Key Experimental Results

Main Results

Mip-NeRF 360 Dataset (90% Pruning Rate):

Method PSNR↑ SSIM↑ LPIPS↓ Rendering FPS↑
3D-GS (Original) 27.49 0.815 0.214 134
LightGaussian 25.30 0.756 0.280
PUP 3D-GS 26.56 0.792 0.230 477

Deep Blending Dataset Example (90% Pruning):

Scene Original GS Count Pruned GS Count Original FPS Pruned FPS Gain (Speedup)
Playroom 2.65M 0.265M 76.65 318.06 4.15×

Ablation Study

Parameter Selection PSNR Description
Position + Scale (Ours) 26.56 Best, captures projection invariance
All Parameters 26.41 Adding rotation/color degrades score quality
Position Only 26.32 Lacks scale information
Color Only (e.g., FisherRF) 25.89 Color does not reflect spatial uncertainty

Key Findings

  • Under a 90% pruning rate, PUP 3D-GS outperforms LightGaussian by approximately 1.26 dB in PSNR.
  • Average rendering speed increases by 3.56×, and foreground details are significantly better preserved.
  • Multi-round pruning improves performance by about 0.3–0.5 dB compared to equivalent single-round pruning.
  • It can be seamlessly combined with orthogonal compression technologies such as Vectree quantization.

Highlights & Insights

  • From Heuristics to Principled Pruning: Utilizing the Fisher Information Matrix (second-order optimization theory) to replace hand-designed rules provides a mathematical guarantee of optimality—removing the Gaussians that have the least impact on reconstruction error.
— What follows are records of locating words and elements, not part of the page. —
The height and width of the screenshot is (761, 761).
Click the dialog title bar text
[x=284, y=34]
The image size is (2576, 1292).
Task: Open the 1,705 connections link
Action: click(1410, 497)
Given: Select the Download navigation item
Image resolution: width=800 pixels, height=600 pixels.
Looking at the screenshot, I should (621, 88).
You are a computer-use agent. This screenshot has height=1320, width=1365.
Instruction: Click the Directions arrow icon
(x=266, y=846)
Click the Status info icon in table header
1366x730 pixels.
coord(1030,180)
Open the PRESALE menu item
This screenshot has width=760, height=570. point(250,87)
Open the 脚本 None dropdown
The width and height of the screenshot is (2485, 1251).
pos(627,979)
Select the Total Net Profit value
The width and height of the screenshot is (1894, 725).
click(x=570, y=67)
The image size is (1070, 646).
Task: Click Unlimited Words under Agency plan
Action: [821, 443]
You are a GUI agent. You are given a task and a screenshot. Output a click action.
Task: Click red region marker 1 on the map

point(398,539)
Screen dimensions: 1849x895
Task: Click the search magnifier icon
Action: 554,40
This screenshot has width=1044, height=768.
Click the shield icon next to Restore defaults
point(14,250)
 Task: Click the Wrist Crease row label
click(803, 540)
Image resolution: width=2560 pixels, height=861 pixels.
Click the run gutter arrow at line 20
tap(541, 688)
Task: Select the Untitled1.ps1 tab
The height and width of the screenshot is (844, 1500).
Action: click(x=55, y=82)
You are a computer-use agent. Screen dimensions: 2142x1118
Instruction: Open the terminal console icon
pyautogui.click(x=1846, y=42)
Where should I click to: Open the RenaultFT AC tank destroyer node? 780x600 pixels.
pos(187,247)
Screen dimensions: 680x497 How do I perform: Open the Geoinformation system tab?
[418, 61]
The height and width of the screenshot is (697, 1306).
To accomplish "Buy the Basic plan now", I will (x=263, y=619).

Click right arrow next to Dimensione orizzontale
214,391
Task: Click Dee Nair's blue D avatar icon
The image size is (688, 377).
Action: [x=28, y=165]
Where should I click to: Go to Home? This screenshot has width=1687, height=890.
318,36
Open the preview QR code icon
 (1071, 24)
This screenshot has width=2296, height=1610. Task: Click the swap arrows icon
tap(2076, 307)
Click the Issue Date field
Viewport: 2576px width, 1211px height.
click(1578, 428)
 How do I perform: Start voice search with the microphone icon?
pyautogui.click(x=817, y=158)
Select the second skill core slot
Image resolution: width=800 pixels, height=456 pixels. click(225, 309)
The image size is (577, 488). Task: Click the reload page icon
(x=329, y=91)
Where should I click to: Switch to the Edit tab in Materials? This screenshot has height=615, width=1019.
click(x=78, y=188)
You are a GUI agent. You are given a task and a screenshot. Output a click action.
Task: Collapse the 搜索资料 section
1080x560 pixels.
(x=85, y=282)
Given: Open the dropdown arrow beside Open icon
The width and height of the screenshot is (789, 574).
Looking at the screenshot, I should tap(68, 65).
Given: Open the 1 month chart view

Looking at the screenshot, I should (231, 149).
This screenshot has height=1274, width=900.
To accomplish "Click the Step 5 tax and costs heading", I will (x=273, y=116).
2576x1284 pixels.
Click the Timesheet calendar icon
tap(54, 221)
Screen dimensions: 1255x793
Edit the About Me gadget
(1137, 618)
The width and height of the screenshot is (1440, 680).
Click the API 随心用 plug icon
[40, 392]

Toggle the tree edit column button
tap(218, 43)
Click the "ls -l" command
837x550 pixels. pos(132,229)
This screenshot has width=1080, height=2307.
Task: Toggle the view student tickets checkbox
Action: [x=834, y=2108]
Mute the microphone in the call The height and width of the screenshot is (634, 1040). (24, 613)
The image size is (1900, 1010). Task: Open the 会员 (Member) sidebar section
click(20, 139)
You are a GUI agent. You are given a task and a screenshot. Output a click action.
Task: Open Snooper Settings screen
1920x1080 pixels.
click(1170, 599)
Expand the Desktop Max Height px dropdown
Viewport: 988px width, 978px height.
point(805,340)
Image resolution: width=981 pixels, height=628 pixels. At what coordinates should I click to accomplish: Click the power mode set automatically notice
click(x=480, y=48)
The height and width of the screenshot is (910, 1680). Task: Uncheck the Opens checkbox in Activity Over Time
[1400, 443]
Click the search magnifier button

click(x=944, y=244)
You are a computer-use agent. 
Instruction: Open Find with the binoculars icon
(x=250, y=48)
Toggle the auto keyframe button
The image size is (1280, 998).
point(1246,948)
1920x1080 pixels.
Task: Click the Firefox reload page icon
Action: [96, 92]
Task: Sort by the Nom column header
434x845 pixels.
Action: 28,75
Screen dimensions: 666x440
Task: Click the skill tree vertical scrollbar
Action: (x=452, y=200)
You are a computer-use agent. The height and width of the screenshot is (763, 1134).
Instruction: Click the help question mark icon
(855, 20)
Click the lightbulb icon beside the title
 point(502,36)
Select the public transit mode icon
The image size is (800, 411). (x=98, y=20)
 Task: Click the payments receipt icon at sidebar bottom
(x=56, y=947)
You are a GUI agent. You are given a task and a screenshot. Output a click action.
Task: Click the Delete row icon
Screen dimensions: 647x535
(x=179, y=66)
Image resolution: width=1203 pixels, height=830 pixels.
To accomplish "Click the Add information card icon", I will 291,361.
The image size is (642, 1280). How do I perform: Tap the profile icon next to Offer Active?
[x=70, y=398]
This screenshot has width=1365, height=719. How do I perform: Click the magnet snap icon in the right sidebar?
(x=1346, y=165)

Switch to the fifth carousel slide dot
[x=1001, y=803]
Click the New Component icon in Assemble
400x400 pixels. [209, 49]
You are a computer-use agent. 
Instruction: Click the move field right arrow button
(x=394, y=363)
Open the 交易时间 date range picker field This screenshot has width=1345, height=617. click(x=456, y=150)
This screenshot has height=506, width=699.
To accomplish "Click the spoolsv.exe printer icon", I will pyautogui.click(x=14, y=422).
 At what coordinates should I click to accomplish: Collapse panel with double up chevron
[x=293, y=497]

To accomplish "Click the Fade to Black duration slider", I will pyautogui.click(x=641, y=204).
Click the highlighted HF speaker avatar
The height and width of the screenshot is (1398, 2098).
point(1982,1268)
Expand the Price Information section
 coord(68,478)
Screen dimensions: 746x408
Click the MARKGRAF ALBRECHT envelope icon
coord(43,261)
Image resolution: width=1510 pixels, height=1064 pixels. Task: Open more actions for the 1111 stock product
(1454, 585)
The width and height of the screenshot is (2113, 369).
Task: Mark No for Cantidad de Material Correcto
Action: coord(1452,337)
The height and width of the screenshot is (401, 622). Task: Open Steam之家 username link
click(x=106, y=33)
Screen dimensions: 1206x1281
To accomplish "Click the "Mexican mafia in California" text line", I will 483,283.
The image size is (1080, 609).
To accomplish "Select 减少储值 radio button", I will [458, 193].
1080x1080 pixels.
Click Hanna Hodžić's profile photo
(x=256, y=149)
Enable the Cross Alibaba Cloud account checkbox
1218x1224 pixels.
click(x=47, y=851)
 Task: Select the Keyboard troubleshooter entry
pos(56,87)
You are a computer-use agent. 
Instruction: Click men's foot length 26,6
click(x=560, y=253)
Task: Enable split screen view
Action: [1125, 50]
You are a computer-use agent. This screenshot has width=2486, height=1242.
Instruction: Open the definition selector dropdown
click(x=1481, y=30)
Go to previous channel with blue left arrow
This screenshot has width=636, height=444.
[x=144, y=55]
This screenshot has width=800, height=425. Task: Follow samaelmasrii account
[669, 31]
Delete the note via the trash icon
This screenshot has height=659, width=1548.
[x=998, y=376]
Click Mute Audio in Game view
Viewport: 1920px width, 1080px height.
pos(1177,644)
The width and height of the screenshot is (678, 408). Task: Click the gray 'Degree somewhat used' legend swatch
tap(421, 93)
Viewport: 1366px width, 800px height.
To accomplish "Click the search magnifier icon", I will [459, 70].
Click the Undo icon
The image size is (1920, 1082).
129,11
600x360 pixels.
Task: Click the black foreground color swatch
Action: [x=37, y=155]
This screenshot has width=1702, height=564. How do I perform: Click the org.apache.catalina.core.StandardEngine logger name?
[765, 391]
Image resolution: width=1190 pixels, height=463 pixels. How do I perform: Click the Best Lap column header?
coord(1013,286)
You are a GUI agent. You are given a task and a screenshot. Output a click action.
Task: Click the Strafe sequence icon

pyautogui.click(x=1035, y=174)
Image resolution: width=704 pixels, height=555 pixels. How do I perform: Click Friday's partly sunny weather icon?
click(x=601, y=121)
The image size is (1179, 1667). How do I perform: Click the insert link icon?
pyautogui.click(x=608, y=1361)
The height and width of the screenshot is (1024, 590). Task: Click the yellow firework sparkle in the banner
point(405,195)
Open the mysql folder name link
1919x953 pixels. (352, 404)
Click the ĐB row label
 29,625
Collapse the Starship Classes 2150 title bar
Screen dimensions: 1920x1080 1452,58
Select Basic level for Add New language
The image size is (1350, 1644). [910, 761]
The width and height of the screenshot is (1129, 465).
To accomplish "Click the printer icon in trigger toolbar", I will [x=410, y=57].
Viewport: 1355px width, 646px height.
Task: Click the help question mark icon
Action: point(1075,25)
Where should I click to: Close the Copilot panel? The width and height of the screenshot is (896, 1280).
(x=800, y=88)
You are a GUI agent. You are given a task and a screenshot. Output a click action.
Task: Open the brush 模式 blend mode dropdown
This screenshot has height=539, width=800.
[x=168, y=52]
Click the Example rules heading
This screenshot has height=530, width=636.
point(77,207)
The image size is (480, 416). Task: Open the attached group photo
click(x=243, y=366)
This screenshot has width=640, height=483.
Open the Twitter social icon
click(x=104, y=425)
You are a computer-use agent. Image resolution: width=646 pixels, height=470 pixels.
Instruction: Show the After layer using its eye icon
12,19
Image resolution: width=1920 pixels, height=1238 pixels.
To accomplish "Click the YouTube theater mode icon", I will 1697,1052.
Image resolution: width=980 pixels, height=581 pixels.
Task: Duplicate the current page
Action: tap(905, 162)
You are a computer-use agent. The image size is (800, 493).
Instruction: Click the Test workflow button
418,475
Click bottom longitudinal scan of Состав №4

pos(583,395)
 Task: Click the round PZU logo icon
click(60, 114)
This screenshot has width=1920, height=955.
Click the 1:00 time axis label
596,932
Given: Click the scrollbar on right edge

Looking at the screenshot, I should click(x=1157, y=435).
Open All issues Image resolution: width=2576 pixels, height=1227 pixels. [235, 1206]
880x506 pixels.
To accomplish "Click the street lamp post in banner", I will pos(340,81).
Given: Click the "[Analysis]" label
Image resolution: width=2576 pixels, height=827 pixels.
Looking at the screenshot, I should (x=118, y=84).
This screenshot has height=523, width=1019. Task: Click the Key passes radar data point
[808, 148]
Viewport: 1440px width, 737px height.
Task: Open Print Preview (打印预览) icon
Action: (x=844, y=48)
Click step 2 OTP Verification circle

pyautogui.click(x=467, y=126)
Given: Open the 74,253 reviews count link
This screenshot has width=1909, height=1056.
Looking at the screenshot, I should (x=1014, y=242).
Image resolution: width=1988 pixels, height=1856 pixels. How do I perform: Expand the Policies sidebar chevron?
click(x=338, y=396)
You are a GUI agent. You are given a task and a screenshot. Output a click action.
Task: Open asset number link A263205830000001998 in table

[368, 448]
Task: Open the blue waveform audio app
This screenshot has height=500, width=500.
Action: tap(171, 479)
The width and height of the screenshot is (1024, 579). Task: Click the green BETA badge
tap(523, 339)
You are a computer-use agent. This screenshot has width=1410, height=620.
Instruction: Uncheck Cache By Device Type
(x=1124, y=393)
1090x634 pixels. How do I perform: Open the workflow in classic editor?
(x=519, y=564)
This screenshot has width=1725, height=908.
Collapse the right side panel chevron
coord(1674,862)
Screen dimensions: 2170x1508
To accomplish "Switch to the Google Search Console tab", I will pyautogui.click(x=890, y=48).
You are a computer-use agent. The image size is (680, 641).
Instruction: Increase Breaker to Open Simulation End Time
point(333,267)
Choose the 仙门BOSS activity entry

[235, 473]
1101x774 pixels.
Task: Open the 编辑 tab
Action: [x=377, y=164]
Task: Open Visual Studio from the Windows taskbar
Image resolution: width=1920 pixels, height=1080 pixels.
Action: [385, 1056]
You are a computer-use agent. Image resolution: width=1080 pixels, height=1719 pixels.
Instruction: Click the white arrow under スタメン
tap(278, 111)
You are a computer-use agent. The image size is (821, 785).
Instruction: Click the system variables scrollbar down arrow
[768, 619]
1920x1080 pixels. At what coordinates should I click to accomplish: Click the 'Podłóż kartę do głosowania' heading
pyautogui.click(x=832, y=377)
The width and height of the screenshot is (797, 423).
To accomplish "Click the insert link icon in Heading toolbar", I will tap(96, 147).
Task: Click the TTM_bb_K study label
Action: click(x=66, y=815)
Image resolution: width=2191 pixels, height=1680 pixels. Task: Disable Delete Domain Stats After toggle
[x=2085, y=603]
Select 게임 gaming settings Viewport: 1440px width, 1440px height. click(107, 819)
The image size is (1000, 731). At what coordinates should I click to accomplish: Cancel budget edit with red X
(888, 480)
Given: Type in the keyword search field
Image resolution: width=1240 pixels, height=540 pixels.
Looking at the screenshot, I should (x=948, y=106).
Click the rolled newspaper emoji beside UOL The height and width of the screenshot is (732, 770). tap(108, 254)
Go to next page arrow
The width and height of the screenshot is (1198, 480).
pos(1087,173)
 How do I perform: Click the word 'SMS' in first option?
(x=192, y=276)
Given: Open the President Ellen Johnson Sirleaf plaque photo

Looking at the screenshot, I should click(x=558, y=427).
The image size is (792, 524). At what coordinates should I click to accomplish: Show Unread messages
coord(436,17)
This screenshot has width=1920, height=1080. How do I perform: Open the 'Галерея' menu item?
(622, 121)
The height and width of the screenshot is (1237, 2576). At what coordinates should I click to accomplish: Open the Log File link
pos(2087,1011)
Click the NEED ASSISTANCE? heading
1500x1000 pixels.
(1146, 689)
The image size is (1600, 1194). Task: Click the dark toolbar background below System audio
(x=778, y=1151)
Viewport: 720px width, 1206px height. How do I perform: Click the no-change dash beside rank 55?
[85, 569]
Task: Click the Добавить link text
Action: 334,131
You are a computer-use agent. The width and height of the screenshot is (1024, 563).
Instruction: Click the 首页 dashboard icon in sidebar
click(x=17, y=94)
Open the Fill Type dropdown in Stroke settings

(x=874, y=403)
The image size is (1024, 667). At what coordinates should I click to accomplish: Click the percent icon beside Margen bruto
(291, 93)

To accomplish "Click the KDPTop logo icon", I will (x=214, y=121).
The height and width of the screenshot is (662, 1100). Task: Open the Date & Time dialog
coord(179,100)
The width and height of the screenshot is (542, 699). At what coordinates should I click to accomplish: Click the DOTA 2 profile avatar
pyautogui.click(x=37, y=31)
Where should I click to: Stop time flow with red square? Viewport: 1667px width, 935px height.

This methodological advancement is more valuable than simple performance gains.
  • Key Insight on Spatial Parameters: The discovery that position + scale are the most effective pruning parameters (rather than color) perfectly aligns with the intuition of projective geometric invariance in 3D reconstruction—where uncertainty primarily arises from ambiguity along the depth direction.

Limitations & Future Work

  • Patch-wise computation still requires traversing all training views, which incurs considerable computational overhead on large-scale scenes.
  • Fine-tuning after pruning requires an additional 15K–30K training iterations.
  • Joint optimization with adaptive densification strategies remains unexplored.
  • The optimal number of rounds and pruning ratios for multi-round pruning still need to be selected manually.
  • vs LightGaussian: LightGaussian uses global significance scores (heuristically combining opacity, coverage, etc.), heavily losing foreground details at high compression rates; the Fisher score in PUP 3D-GS is more principled and yields better performance.
  • vs FisherRF: FisherRF also computes Fisher information but uses only a diagonal approximation and color parameters for active view selection; PUP 3D-GS uses a block-diagonal approximation and spatial parameters for pruning, differing in both method and objective.
  • vs BayesRays: BayesRays quantifies uncertainty on NeRF using Fisher information, requiring a hypothetical perturbation field; PUP 3D-GS calculates it directly on 3DGS and is much more efficient.

Rating

  • Novelty: ⭐⭐⭐⭐ Introduces second-order optimization theory to 3DGS pruning, ensuring methodological principledness.
  • Experimental Thoroughness: ⭐⭐⭐⭐ Evaluated on multiple compression rates across three datasets, accompanied by detailed parameter selection ablations.
  • Writing Quality: ⭐⭐⭐⭐ Mathematical derivations are clear, motivating the pruning logic naturally from uncertainty.
  • Value: ⭐⭐⭐⭐ 90% pruning rate with superior quality, highly practical, and orthogonal to other compression techniques.